§ WHAT IS BEING ASKED
For each line below that contains the word "computer", return that line.

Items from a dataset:
◇ ◇ ◇

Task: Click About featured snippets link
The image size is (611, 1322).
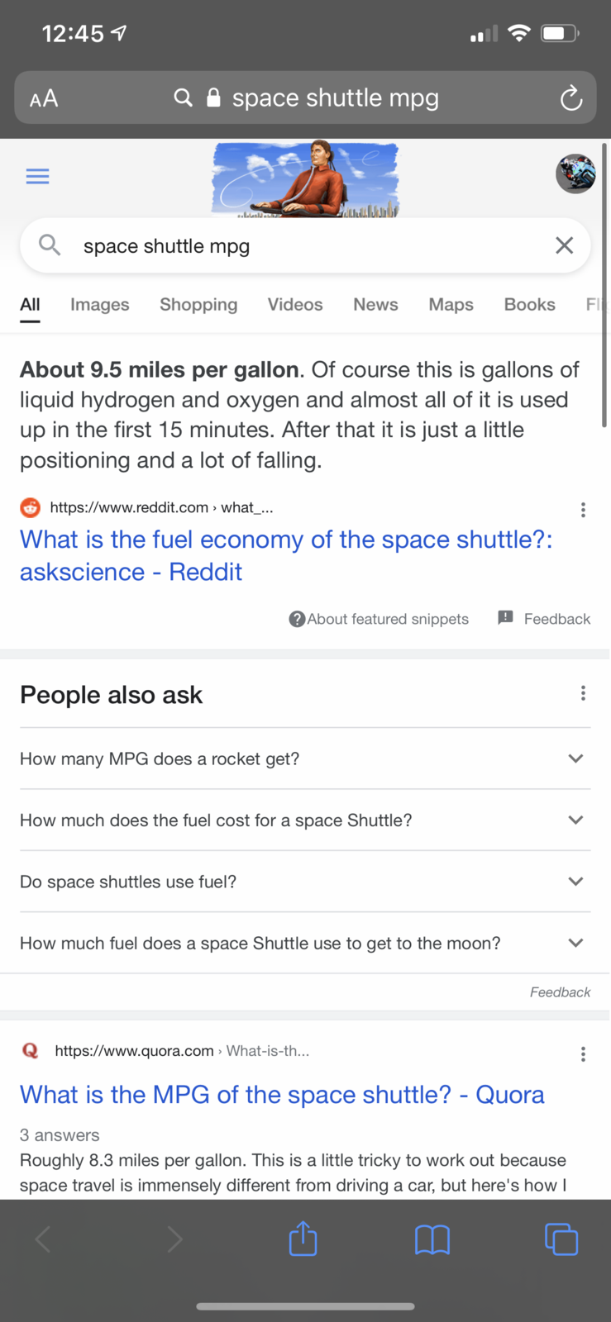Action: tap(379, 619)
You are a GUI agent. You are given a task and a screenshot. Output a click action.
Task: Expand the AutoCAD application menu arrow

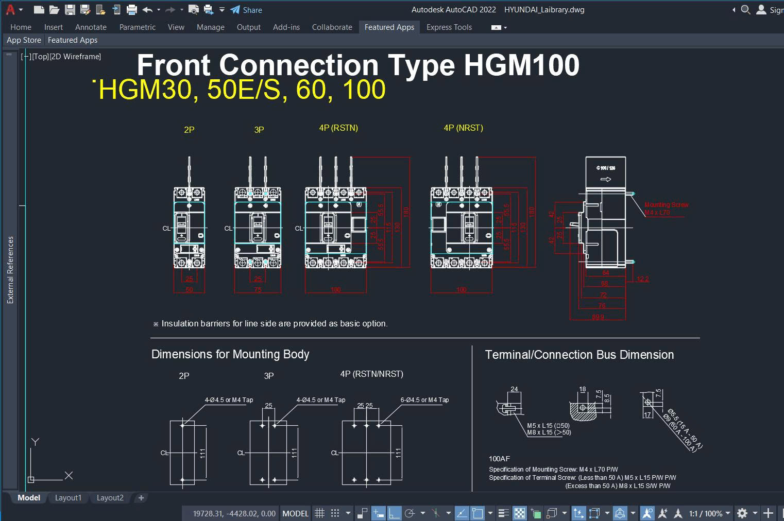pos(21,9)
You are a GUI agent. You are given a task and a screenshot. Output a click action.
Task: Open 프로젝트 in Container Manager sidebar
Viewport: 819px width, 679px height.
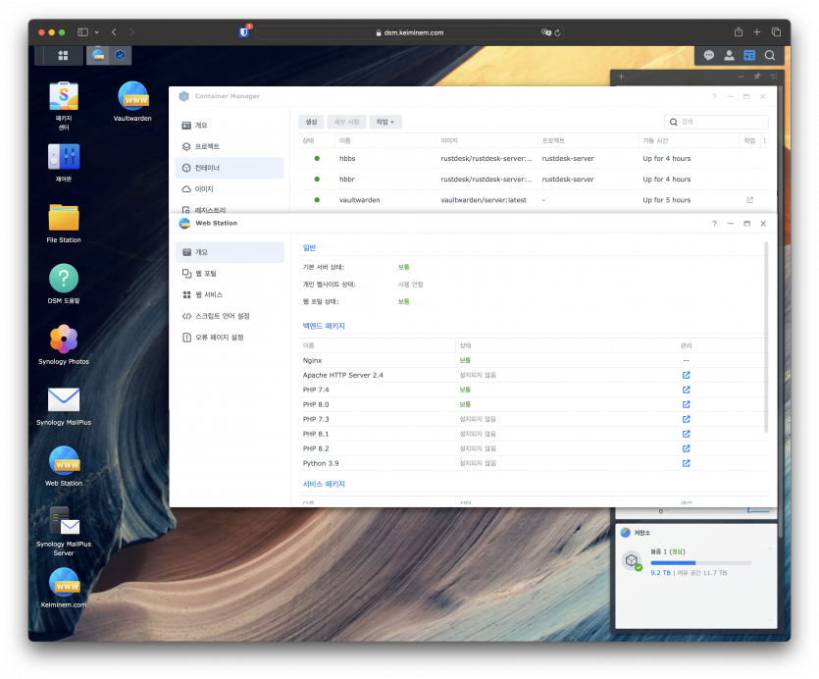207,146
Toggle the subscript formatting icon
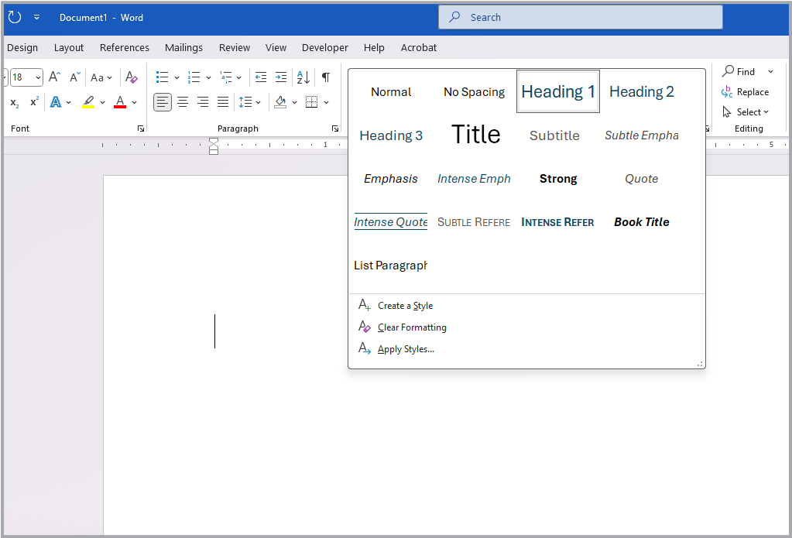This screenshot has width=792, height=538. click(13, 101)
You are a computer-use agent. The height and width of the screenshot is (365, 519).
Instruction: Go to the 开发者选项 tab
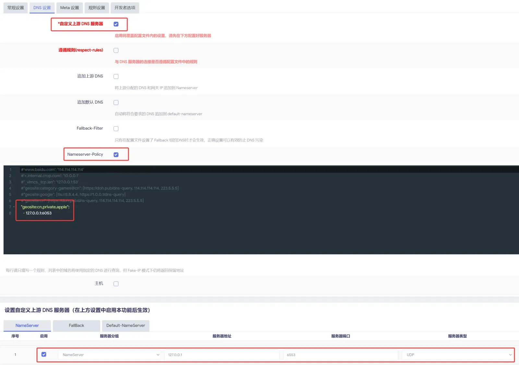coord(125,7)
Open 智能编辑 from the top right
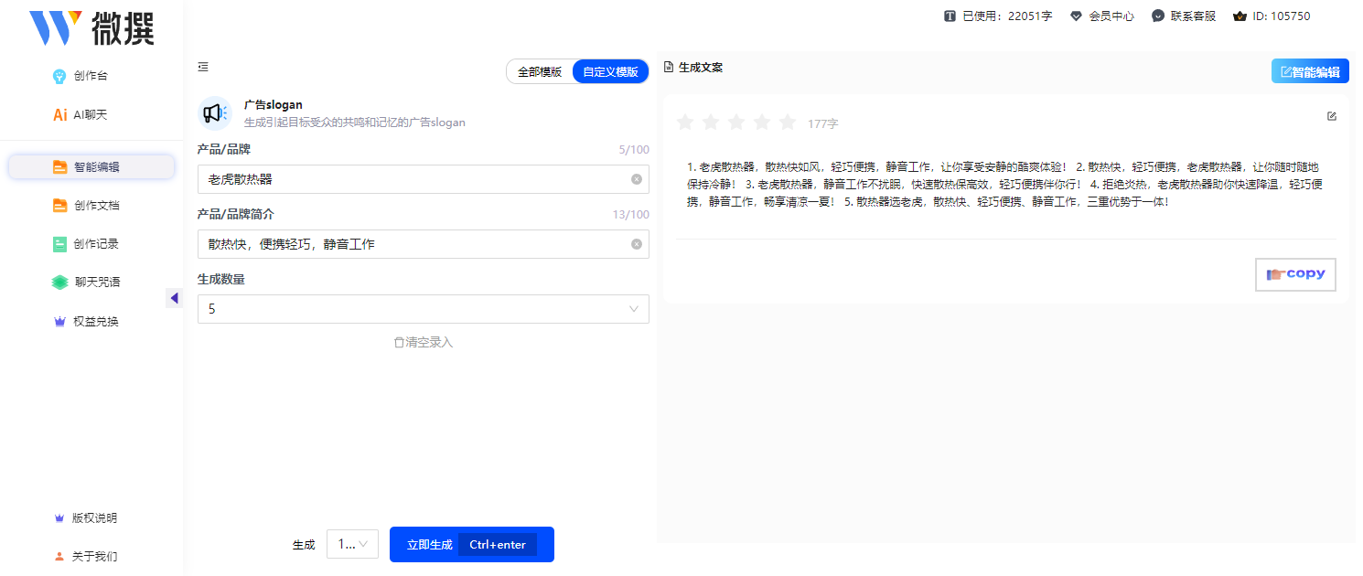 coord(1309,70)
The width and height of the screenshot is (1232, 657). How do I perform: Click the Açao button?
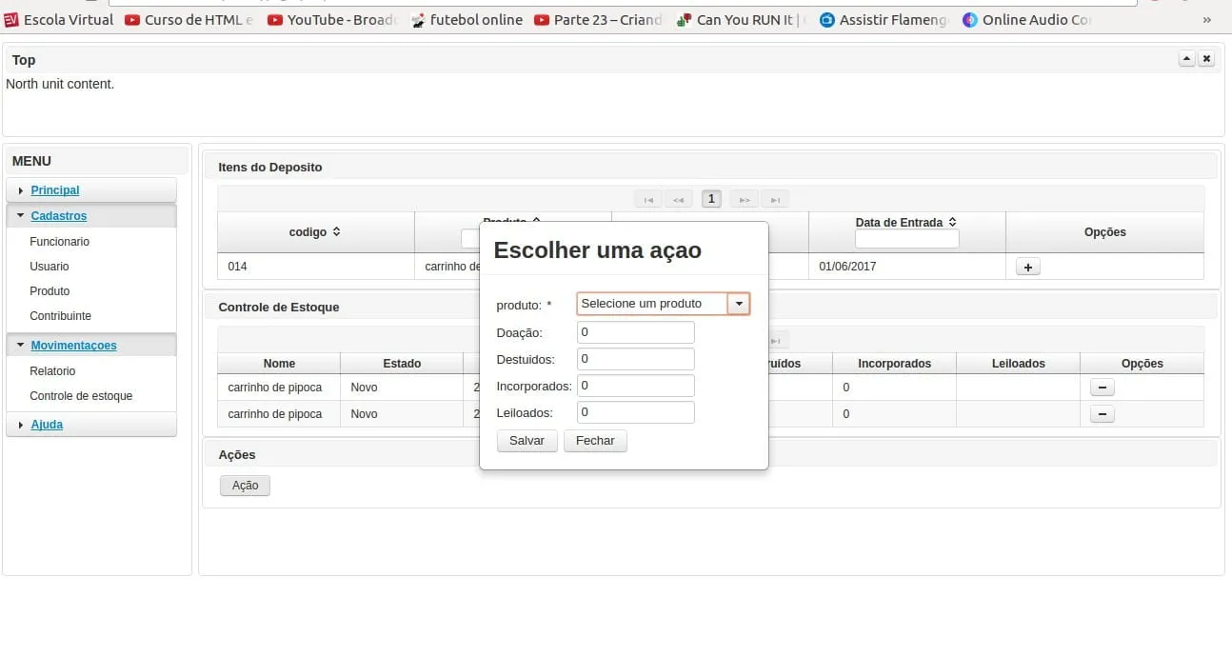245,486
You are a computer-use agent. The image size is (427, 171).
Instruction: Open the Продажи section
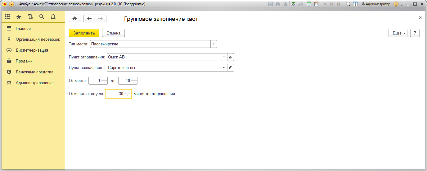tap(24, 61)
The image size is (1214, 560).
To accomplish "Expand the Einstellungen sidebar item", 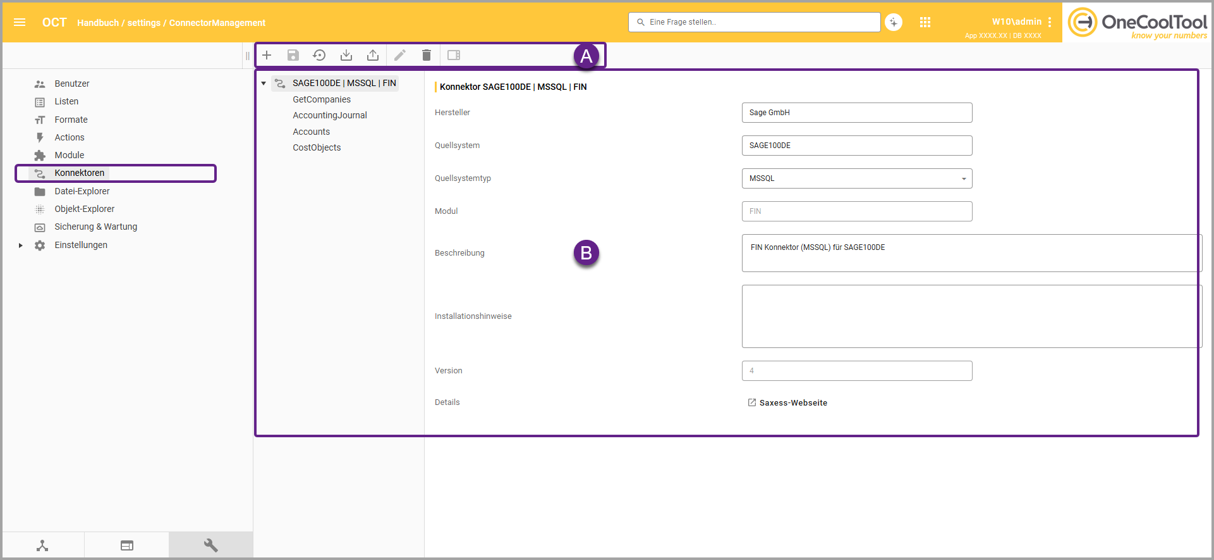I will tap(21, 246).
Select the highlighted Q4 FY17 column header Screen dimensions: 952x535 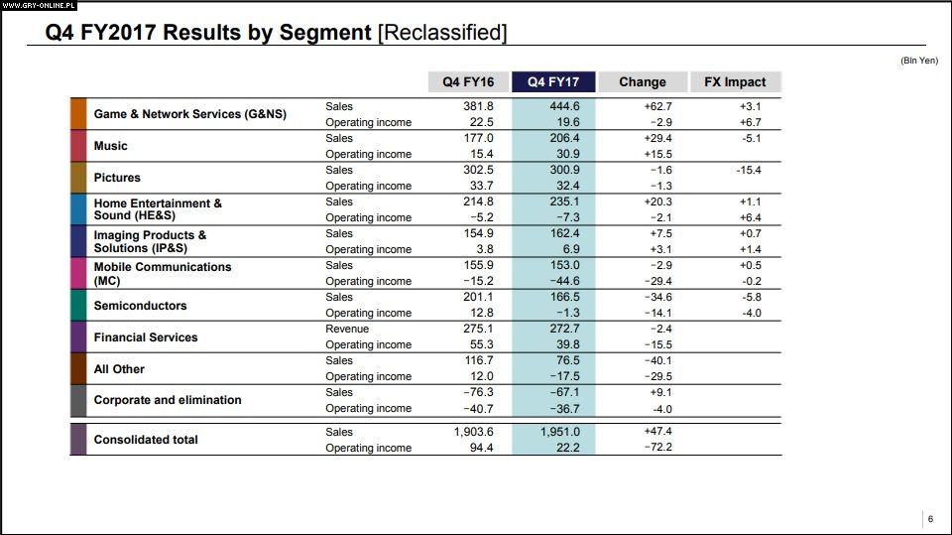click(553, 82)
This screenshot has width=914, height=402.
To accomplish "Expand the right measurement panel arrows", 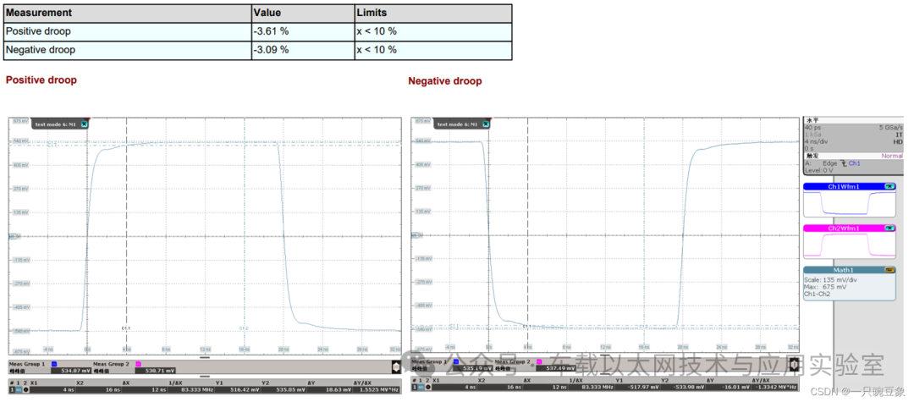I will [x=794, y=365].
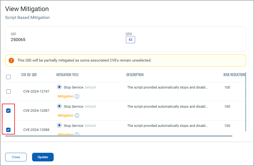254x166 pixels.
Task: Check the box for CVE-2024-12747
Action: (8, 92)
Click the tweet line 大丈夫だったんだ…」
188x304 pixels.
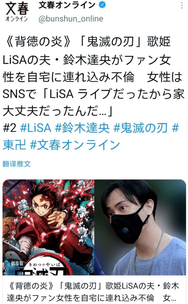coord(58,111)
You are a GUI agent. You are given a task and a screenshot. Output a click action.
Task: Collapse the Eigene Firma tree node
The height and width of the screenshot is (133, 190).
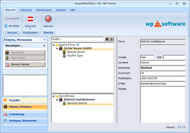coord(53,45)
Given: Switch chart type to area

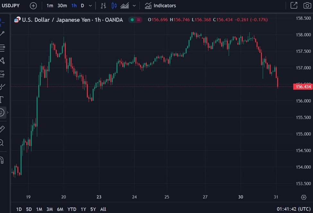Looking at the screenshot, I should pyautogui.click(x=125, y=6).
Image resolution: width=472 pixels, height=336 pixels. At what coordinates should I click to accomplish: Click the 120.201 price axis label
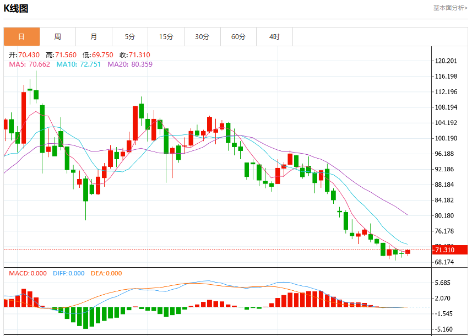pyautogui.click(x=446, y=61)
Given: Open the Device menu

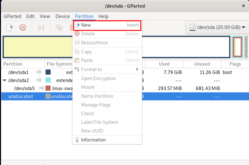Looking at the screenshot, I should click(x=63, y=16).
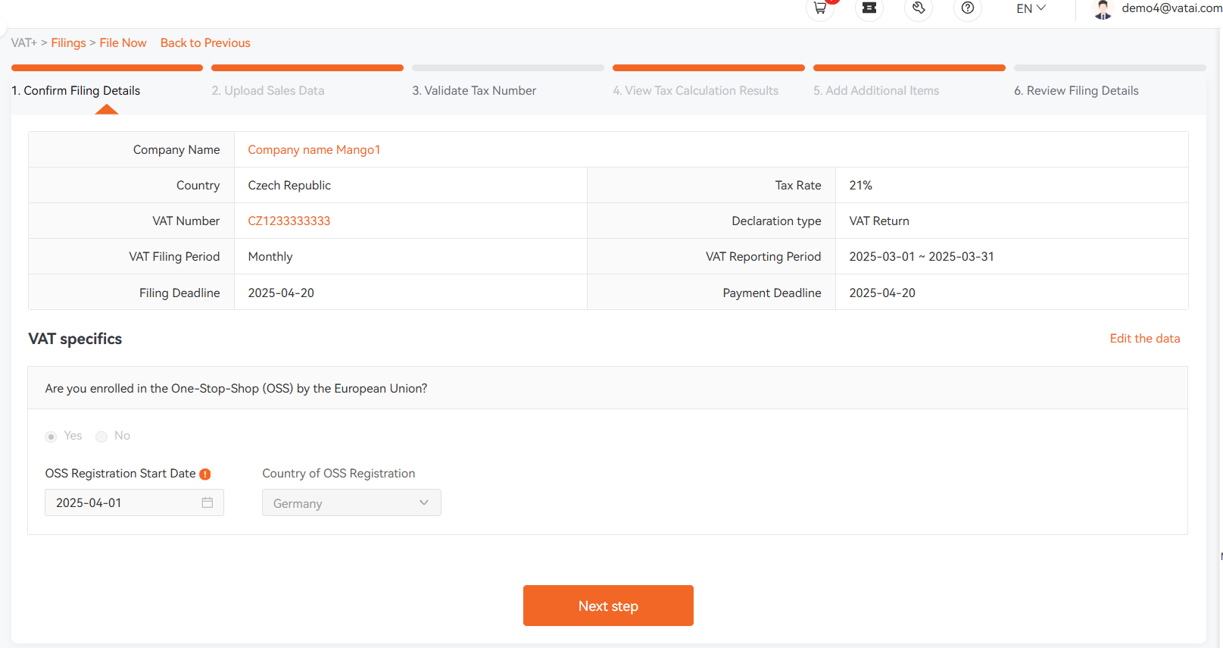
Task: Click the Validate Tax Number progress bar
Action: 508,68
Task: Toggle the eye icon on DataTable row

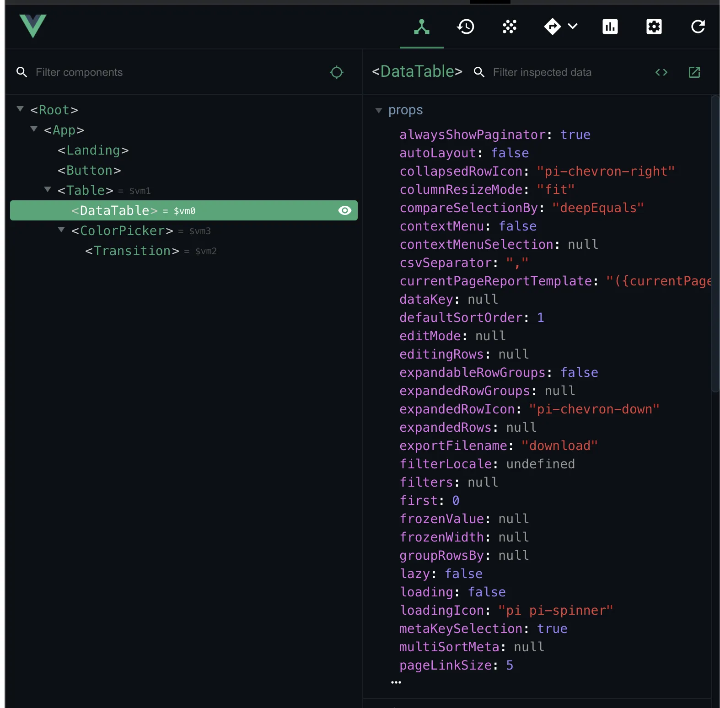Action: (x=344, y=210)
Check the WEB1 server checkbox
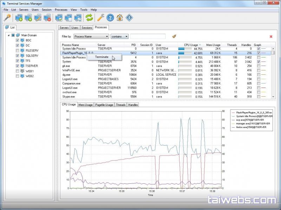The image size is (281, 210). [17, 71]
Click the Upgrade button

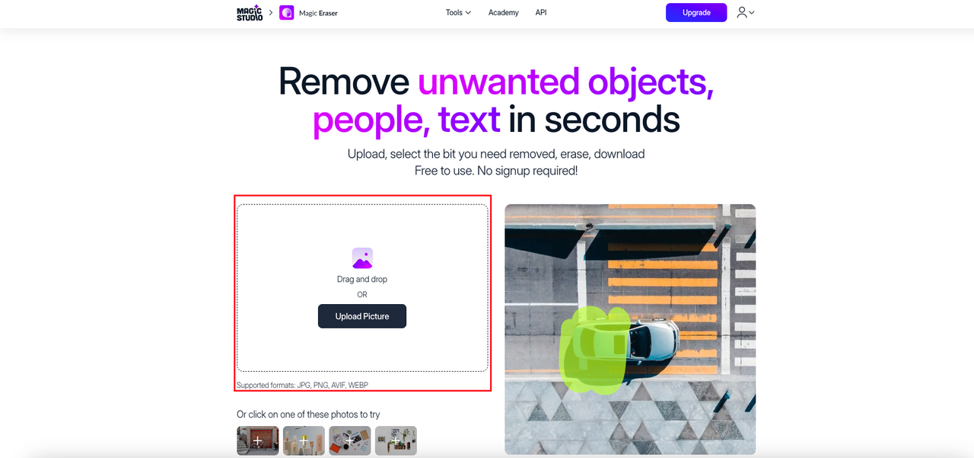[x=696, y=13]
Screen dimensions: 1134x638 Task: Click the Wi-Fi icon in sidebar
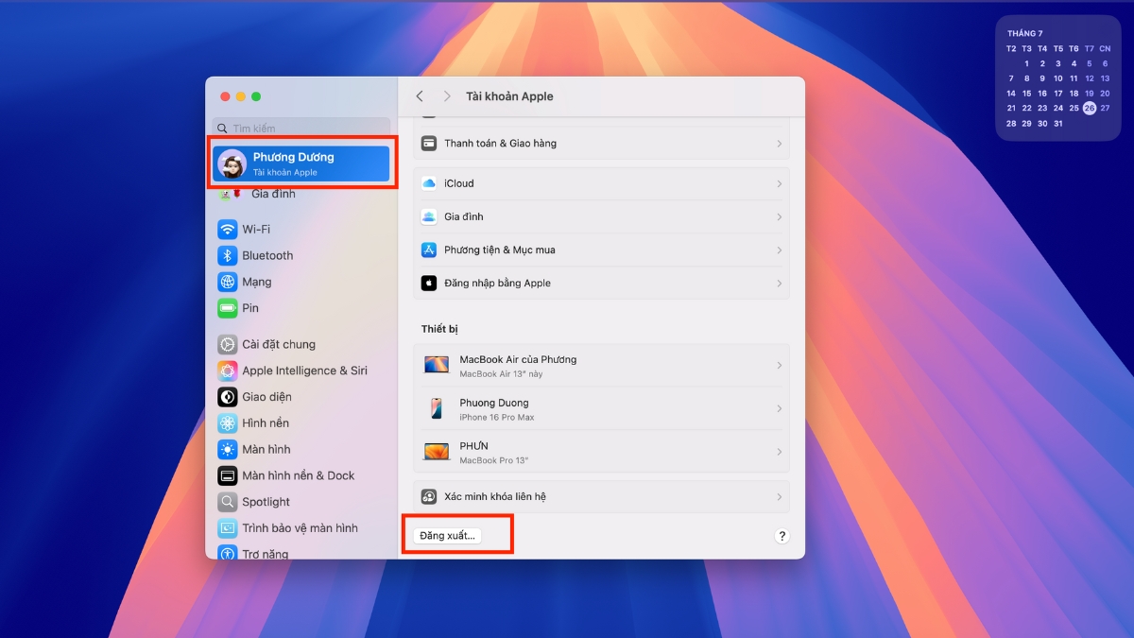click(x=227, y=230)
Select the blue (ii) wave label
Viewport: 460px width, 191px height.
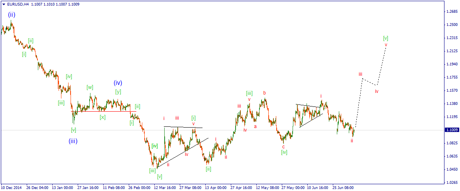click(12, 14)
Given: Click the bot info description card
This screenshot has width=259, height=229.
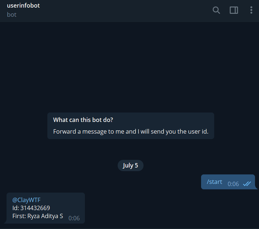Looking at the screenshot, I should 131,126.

◇ ◇ ◇

§ WRITTEN REPLY
You are a computer-use agent. The height and width of the screenshot is (365, 519).
You are a computer-use agent. The image size is (427, 171).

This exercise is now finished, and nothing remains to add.